People who do intense weight lifting, like squats, may experience sudden conductive hearing loss due to air pressure building up inside the ear. They are advised to engage in an ear clearing method to relieve pressure, or pain if any.
No single method is considered safest or most successful in equalization of the middle ear pressure. Using alternative techniques may improve the success individually when a technique fails.
The pressure difference between the middle ear and the outside, if not released, can result in a burst eardrum. This damages hearing, and if this occurs underwater, cold water in the middle ear chills the inner ear, causing vertigo. The pressure difference can also cause damage to other body air spaces, such as the paranasal sinuses. This can also be caused by damaged sinus ducts.

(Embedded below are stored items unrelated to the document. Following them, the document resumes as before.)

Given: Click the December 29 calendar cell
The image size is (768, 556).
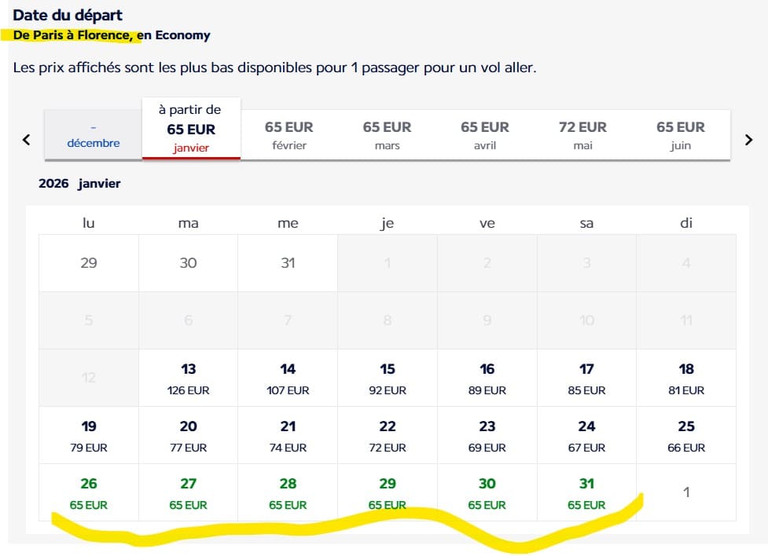Looking at the screenshot, I should point(88,265).
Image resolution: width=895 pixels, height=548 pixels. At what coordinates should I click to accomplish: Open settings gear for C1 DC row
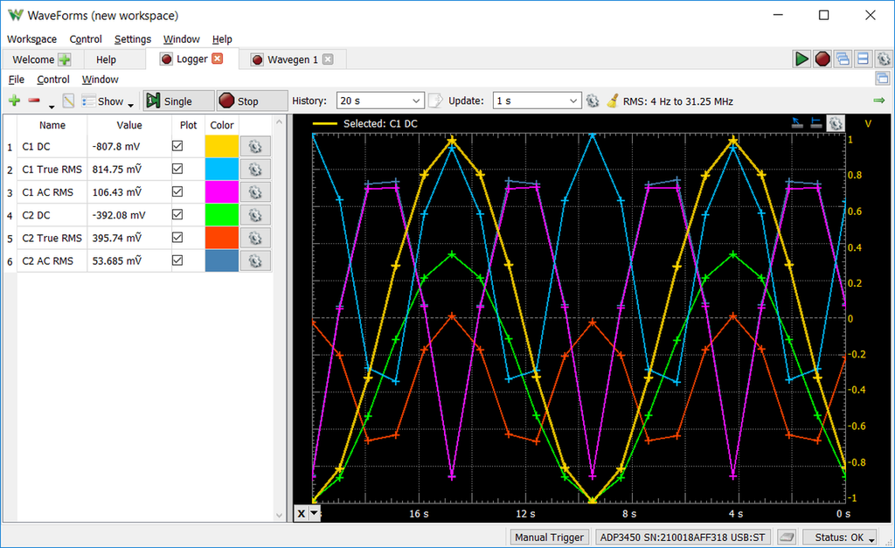(x=255, y=146)
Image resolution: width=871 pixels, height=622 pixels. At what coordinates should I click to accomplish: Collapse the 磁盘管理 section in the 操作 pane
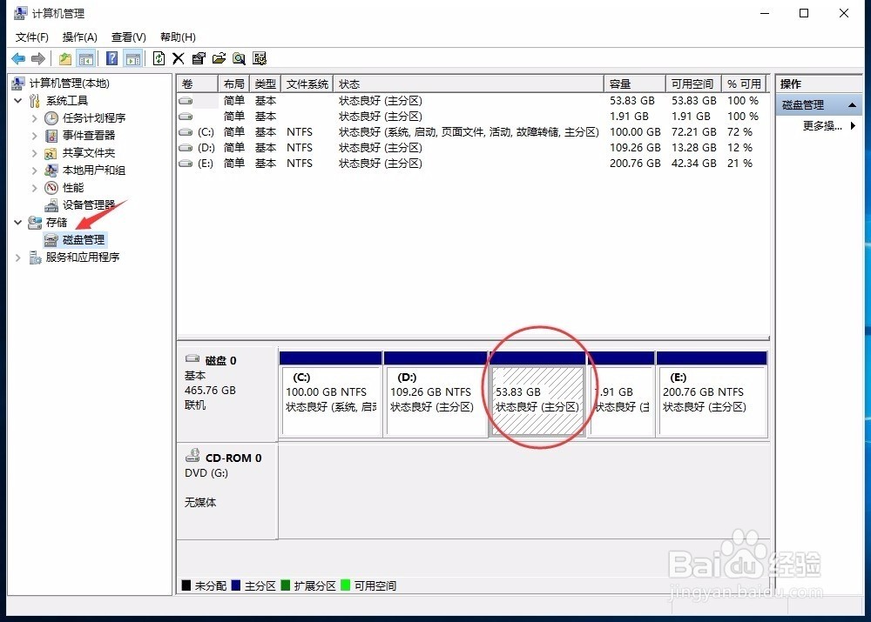pos(853,104)
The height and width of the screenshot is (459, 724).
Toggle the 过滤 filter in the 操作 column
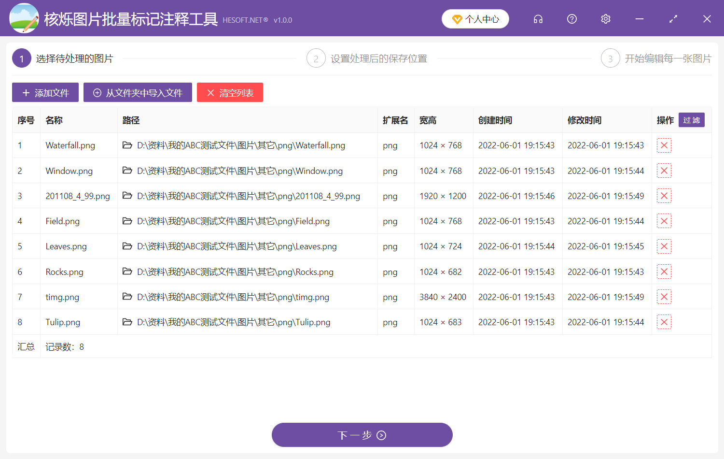click(692, 120)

To allow successful equalization when diving, it is important that the diving suit hood not make an airtight seal over the outside ear hole, and that earplugs not be worn. Diving is proscribed when a eustachian tube is congested or blocked, such as can occur with the common cold, as this may cause what is known as a reverse block, whereby descent is uninhibited as the Valsalva maneuver may still clear the eustachian tubes temporarily by force, but during ascent a blockage may stop the air in the middle ear (which is now at depth pressure) from escaping as the diver ascends. The eardrum then bursts outwards, causing the same hazards as with an ordinary burst eardrum, such as cold water in the middle ear deranging the working of the sense organs of balance in the inner ear.
Nasal congestion may affect the sinus openings and the eustachian tubes and may lead to difficulty or inability to clear the ears. To prevent congestion, allergies can be treated by the use of antihistamines, decongestants and nasal sprays, and allergy desensitization. Recently developed antihistamines do not cross the blood–brain barrier and do not produce drowsiness, but may only be available by prescription.
Decongestants can have side effects such as speeding up heart rate which may have adverse effects in cases where there is underlying cardiovascular disease. Over-the-counter nasal sprays can produce a rebound effect causing greater congestion when the effect wears off, which can lead to reversed ear blockage on ascent. Some steroid nasal sprays do not have this side effect and can be very effective, but may also only be available by prescription.
Combinations of the same drugs are useful in non-allergic rhinitis. These medications can be very useful in controlling the nasal congestion problem.
Divers get training in clearing the ears before being allowed to dive. Because of the potential for side effects of the valsalva maneuver, scuba divers and free-divers may train to exercise the muscles that open the Eustachian tubes in a gentler manner. The French underwater association (Fédération Française d'Études et de Sports Sous-Marins) has produced a series of exercises using the tongue and soft palate to assist a diver in clearing their ears by these techniques. These recommendations were based on work done at the Médecine du sport, Bd st Marcel, Paris.
With practice it is possible to close the nostrils hands-free by contracting the compressor naris muscles.